Each department has its own desires and needs with one common goal to keep up with an ever-changing city.

Great Falls hasn’t had the funding to take the proper initiative to reevaluate a levy as such. Commissioner Joe McKenney says that a levy like this has been glanced at but not assessed thoroughly in almost 40 years.

“…Now we have a growing economy, and we have these years of deferred maintenance, if we’re going to make a move, this is the time,” said McKenney.

That deferred maintenance comes as Newton propose nearly $4.5 million in funding to the police department. A number that almost all first responding services could see if the levy is voted in favor of.

“I think all anyone who lives here in our community is interested in public safety, whether it's dialing 911 and having somebody pick up the phone to having an ambulance or a fire truck show up at your house if you're having an emergency to the fact that we need police here because we have crime and then we need to prosecute those folks. I think everyone, every citizen is interested in public safety.” Mayor Kelly said.

The stipulation from voters can come from what will it do to tax dollars.

Kelly added, “…we talk about how much it will cost per $100,000 valuation of your home. And once we figure out on the exact number that we want to put forward to the voters, we'll have a number that corresponds to what kind of dollars that translates into additional taxes for people.”

Chief Newton understands that the proposed levy will raise taxes for those in the city limits. In his presentation at the work session that an officer’s shift, their focus is not always where it needs to be due to volume of calls and where they are needed most now. Hiring more officers for the police department can allow for more officers throughout the community and at the service to the people.

“We were simply just asked to provide a proposal which we think would be intentional, that we think we do provide the best service to our community and how we can accomplish that through staffing,” said Newton.

Commissioner McKenney shared that more personnel for the fire department can create safety based on arrival times.

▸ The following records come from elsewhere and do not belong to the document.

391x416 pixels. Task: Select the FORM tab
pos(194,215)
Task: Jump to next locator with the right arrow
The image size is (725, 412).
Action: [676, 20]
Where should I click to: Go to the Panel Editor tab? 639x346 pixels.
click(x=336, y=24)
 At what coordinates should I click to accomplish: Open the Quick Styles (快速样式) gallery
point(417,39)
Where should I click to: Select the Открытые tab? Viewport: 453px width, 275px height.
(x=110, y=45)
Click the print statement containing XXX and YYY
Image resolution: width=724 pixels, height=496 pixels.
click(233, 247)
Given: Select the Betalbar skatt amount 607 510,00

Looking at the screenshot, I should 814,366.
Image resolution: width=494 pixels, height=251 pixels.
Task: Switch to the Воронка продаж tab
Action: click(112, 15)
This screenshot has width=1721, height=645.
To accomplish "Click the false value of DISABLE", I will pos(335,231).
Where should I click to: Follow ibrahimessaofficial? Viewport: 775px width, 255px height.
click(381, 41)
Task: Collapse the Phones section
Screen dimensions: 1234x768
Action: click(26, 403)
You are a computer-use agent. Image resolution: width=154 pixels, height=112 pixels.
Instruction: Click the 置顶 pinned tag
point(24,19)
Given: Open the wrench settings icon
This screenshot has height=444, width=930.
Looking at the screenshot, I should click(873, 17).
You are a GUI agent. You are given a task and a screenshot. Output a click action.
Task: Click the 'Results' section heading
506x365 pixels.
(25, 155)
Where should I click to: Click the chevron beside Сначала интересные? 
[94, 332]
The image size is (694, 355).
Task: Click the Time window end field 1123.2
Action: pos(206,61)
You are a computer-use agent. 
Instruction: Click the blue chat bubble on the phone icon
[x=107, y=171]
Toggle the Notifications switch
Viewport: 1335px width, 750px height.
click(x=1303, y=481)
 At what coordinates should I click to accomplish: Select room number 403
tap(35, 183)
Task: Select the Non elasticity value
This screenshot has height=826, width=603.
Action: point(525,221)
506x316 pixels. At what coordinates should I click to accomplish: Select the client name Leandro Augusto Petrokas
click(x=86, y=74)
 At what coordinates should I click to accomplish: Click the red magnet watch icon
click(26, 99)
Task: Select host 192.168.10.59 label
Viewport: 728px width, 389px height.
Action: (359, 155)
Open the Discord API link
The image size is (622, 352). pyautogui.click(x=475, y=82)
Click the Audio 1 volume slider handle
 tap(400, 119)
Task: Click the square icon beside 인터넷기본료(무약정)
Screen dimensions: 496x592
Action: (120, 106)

“When there's a call for a fire department, the fire department wants to be there within 4 minutes. They get beyond 4 minutes. The damage is much more, and the loss of life potential is much more.”

Mayor Bob Kelly made a strong point that commission’s job is not to advise but to educate the citizens. They are to create what they feel is the best piece of legislature for voters to cast their ballot on.

“We want to make sure that we have a lean proposition, both in our fire response, our police response, and our court response to the additional firefighters and police officers that are there. So, we'll be trying to pare down the numbers to make it a minimal amount of a request so that the voters will have to sacrifice or be asked to sacrifice as little as possible to increase the services.” Mayor Kelly said.

Police Chief Newton reiterated that this levy is only in the infancy of its proposal and discussion throughout the commission will continue throughout the year until the best plan is approved.

McKenney added, “…We’re on the edge of failure, our community is treading water, the police department is treading water, the fire department is treading water. It is not going to get better, our community is growing, so we need to offer this to the community. The community will make the decision and we’ll see what happens.”